**Extrait du texte:**
*****

Texte : J’aime la brume…

By 22 septembre 2021Poésie / Texte

Tôt ce matin, alors que j’avais à faire à l’extérieur, je me suis retrouvée à traverser une vaste zone noyée dans la brume.
D’épais nuages laiteux qui réduisaient la visibilité, et donnaient au monde du quotidien un air fantasmagorique… peuplés de fantômes de moments similaires, à l’éclat irisé dans ma mémoire.. j’aurais adoré m’arrêter. Prendre des photos, marcher dans n’importe quelle direction, jusqu’à ce que mes jambes me demandent une pause bien méritée… Attendre dans le demi silence que le jour se lève tout à fait, estompant progressivement les ténèbres…
Hélas j’étais prise dans la frénésie de l’horloge. Des rendez-vous à ne pas manquer, des papiers à envoyer avant telle heure donnée… J’ai chassé cette pensée, du moins j’ai essayé : elle m’a poursuivie toute la journée.

*****

**Consigne 1:**
Modifiez le passage du texte sur la brume qui commence par les mots « By 22 septembre » et se termine par « dans la brume. » en remplaçant « vaste » par « immense ».
**Consigne 2:**
Dans le texte sur la brume, relevez toutes les choses que la personne qui raconte aurait aimé faire ce matin-là.
**Consigne 3:**
Prolongez le texte sur la brume en reprenant après sa dernière phrase.

**Données fournies:**
*****

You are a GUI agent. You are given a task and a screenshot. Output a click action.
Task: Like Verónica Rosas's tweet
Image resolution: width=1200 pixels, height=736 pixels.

*****

**Réponse 1:**
By 22 septembre 2021Poésie / Texte

Tôt ce matin, alors que j’avais à faire à l’extérieur, je me suis retrouvée à traverser une immense zone noyée dans la brume.

**Réponse 2:**
- S'arrêter
- Prendre des photos
- Marcher dans n'importe quelle direction, jusqu'à ce que ses jambes demandent une pause bien méritée
- Attendre dans le demi-silence que le jour se lève tout à fait

**Réponse 3:**
Cela m’a rappelé des moments que j’ai dérobé dans le passé, et que j’ai confiés à la douce nébulosité de ces jours tamisés. Je me souviens du plaisir de marcher dans cet irréel écran de fumée…

Bon sang, comment ai-je pu oublier ces dernières années ? J’aime la brume… Cette familière inconnue aux allures de poème.
Vous ai-je jamais parlé de cet étrange sortilège qui peut revêtir la légèreté d’une plume ? Combien de fois, il y a longtemps, ai-je pris plaisir à faire mes trajets à ses côtés ?
Comme il est bon de s’abîmer dans ses souvenirs jalousement gardés..

S’enfoncer dans son voile gris, s’évaporer aux yeux du monde comme par magie… Cette sensation de s’aventurer dans un lieu oublié, qui n’appartient qu’à ceux qui se tiennent au centre  de la buée… Un goût de retombée dans la candeur de l’enfance. Une allégorie de l’avenir que l’on ne peut jamais vraiment deviner…

En ville, voir les gens et les voitures disparaître dans la grisaille, et apparaître d’un coup, par enchantement, seulement pour un fugace moment. Arbres et bâtiments émergent au fil de la route comme on sort d’un long sommeil, avant d’y sombrer à nouveau, quelque part dans notre dos.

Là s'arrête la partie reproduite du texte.